I bought Jia Tolentino’s Trick Mirror: Reflections on Self-Delusion after encountering a TikTok that featured a list of recommended readings for ‘hot girl summer.’ Days later, the essay collection rested atop my pile of books containing Dolly Alderton’s Everything I Know About Love and Sally Rooney’s Normal People.
The paperback collected dust on my carefully curated side table for a while, but in a futile attempt to ease my increasing anxiety — which I blamed on endless and unavoidable screen time because of virtual learning and the stay-at-home order — I decided that I would read an essay each morning before going on social media.
Ironically, the first essay of the collection is “The I in the Internet.” The essay is a deconstruction of internet culture. It features topics such as the performance that users oftentimes feel obligated to maintain and the greatest concerns we should have with the never-ending advancements of mass media. Tolentino uses autotheory, an academic research approach combining theory and anecdotes, to examine how the internet exploits attention and monetizes selfhood.
The text argues that identity on the internet is an intersection of emulation and manipulation — most content is shared to convince an audience that the user’s manufactured existence is real, like an endless ‘I am not a robot’ test. “The I in the Internet” culminates with a cautioning of an unquestioned symbiosis between selfhood and the internet, in which the parasitic internet will continue to benefit at users’ expense.
Jia Tolentino finished writing Trick Mirror in the fall of 2018, almost two years before classrooms became pixelated, offices were relocated to kitchen tables, and grocery shopping was considered an expedition. As I worked through the first essay, I continuously questioned how Tolentino’s “The I in the Internet” applied to the pandemic.
Tolentino draws from Erving Goffman’s framework for playacting, which claims people perform their identity to an audience. Goffman’s The Presentation of Self in Everyday Life, published in 1959, predates the internet. However, his theory is the basis for Tolentino’s interpretation.

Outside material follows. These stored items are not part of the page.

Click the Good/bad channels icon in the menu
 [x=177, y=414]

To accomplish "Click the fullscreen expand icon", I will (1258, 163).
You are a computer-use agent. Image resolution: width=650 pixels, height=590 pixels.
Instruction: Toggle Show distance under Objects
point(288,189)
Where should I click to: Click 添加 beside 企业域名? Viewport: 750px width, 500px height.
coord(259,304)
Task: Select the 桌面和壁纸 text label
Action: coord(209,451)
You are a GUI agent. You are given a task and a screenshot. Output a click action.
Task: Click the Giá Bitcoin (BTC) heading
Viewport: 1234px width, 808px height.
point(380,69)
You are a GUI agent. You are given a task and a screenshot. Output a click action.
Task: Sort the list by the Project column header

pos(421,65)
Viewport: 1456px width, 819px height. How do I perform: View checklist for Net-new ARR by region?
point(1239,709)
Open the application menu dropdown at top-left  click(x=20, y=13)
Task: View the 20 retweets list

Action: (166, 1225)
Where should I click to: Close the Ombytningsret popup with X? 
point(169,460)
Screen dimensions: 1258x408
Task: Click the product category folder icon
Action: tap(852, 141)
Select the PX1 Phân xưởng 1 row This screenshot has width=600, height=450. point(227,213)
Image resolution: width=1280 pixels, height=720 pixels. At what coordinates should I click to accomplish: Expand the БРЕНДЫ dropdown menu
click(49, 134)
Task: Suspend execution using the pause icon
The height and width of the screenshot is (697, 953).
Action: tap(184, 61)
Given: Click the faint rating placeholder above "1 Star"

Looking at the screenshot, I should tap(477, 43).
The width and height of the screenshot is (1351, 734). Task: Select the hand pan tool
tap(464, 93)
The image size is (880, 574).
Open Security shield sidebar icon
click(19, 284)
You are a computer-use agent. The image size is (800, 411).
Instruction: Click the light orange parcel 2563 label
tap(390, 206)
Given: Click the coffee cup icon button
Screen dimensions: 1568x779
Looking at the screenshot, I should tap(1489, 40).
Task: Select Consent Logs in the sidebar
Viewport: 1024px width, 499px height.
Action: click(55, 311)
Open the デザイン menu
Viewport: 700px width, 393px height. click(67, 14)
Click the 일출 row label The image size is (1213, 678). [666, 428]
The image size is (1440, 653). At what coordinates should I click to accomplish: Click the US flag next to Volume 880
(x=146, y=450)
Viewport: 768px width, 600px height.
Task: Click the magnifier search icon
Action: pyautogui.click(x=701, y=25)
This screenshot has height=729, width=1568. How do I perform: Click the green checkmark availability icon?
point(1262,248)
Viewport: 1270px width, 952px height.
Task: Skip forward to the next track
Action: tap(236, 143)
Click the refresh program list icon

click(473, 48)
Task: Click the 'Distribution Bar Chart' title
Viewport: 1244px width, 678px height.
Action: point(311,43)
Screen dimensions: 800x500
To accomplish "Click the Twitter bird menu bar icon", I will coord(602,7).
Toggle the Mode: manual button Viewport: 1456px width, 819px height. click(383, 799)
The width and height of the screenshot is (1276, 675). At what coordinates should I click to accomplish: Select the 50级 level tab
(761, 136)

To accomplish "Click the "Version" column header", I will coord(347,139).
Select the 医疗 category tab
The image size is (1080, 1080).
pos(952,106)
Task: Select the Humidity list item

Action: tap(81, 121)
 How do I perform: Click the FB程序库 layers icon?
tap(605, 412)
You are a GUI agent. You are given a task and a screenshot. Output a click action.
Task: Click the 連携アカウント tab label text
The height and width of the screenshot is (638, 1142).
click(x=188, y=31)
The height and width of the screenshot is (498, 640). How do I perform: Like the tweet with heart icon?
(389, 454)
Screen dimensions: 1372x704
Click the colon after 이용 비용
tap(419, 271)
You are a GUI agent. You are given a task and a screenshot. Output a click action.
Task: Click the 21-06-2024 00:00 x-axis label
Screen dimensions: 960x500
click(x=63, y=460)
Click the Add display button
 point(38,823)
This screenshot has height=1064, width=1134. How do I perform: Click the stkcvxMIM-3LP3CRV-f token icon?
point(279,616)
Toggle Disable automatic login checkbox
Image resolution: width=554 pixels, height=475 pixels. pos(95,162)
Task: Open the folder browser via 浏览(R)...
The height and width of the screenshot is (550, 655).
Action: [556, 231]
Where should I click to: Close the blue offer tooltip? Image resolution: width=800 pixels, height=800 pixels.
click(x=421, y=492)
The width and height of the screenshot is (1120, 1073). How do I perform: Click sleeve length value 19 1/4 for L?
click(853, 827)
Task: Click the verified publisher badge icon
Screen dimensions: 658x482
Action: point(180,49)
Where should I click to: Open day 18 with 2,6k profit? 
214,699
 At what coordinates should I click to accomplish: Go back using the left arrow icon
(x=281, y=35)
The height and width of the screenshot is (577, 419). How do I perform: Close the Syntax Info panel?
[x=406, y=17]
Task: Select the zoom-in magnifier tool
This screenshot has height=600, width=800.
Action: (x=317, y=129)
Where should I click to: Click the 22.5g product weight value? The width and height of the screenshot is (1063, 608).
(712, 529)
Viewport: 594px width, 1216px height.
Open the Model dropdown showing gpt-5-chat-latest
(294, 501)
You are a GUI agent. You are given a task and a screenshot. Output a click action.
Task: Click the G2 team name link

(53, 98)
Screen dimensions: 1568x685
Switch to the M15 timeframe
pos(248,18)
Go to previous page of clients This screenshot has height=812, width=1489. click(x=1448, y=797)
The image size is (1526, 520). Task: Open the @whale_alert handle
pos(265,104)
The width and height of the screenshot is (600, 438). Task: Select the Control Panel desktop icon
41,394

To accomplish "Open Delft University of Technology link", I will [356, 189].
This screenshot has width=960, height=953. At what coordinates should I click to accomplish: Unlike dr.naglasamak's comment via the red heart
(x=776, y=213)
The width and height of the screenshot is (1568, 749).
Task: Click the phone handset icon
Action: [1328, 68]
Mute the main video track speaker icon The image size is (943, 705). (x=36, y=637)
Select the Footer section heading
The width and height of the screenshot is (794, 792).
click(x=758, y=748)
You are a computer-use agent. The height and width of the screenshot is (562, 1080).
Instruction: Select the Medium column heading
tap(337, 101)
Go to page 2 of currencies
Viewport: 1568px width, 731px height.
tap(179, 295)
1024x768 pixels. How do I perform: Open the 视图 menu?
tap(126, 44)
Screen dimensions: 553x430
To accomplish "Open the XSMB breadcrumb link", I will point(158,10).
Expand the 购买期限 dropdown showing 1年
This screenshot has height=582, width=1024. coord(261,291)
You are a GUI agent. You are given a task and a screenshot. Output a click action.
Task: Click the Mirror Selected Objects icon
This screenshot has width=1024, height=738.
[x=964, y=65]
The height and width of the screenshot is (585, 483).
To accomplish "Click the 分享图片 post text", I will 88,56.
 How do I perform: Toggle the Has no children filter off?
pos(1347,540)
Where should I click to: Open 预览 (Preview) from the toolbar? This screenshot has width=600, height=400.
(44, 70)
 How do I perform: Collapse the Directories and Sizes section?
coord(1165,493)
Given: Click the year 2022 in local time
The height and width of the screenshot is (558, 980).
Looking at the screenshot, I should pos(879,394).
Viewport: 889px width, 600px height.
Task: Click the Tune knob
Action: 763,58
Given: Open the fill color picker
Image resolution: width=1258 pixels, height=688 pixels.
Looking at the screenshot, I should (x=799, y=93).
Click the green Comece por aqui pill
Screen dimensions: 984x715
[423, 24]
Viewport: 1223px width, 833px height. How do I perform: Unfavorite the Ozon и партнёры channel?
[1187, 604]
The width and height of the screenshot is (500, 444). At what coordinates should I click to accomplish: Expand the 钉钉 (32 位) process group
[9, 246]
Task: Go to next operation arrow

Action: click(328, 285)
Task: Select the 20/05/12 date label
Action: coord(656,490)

Like most of my generation, I learned how to perform various acceptable versions of myself on social media, all carefully curated for each platform’s anticipated audience: Facebook updates always remain family-friendly, while Twitter festers with oversharing and unhinged likes. Unlike Goffman’s analysis of in-person performances of identity, Tolentino argues those online are not afforded a “backstage” — a place to decompress from the performances.
Capitalism eliminates this “backstage.” Users are positioned in an eternal panopticon surrounded by personalized content the algorithms determine desirable to them. We will then, as Tolentino says, “replicate for the Internet who we know, who we think we are, who we want to be.”
In the conclusion of “The I in the Internet,” Tolentino prophesied that a user’s complete identification with the internet arrived earlier than expected because of the unprecedented shift to a virtual everything. Forced to rely on the internet for connection, the pandemic has left us immobilized. However, it has also held us to the same standards of content production on platforms where we have been conditioned to create desirable performances of the self.
With limited opportunities to create said performances, I have watched as users — myself included — overindulge in materialism and exploit personal opinions for attention, all in some deluded attempt to reproduce real-world autonomy online. Writing this article is an excellent example of that.
I bought Trick Mirror because I wanted to be someone who could recommend the essay collection for the likely prohibited hot girl summer. I bought Trick Mirror because the past fourteen months of isolation have left me vulnerable to potential photo opportunities of an aesthetically pleasing stack of books on my bedside table. I bought Trick Mirror because the internet convinced me that owning this essay collection would reaffirm the perception of myself I desire from my audience.
You should read Jia Tolentino’s Trick Mirror: Reflections on Self-Delusion, but not because you’ll appear to be well-read for hot girl summer. You should read Trick Mirror: Reflections on Self-Delusion to relieve yourself from the obligation to continue to perform online when the pandemic makes authenticity nearly impossible.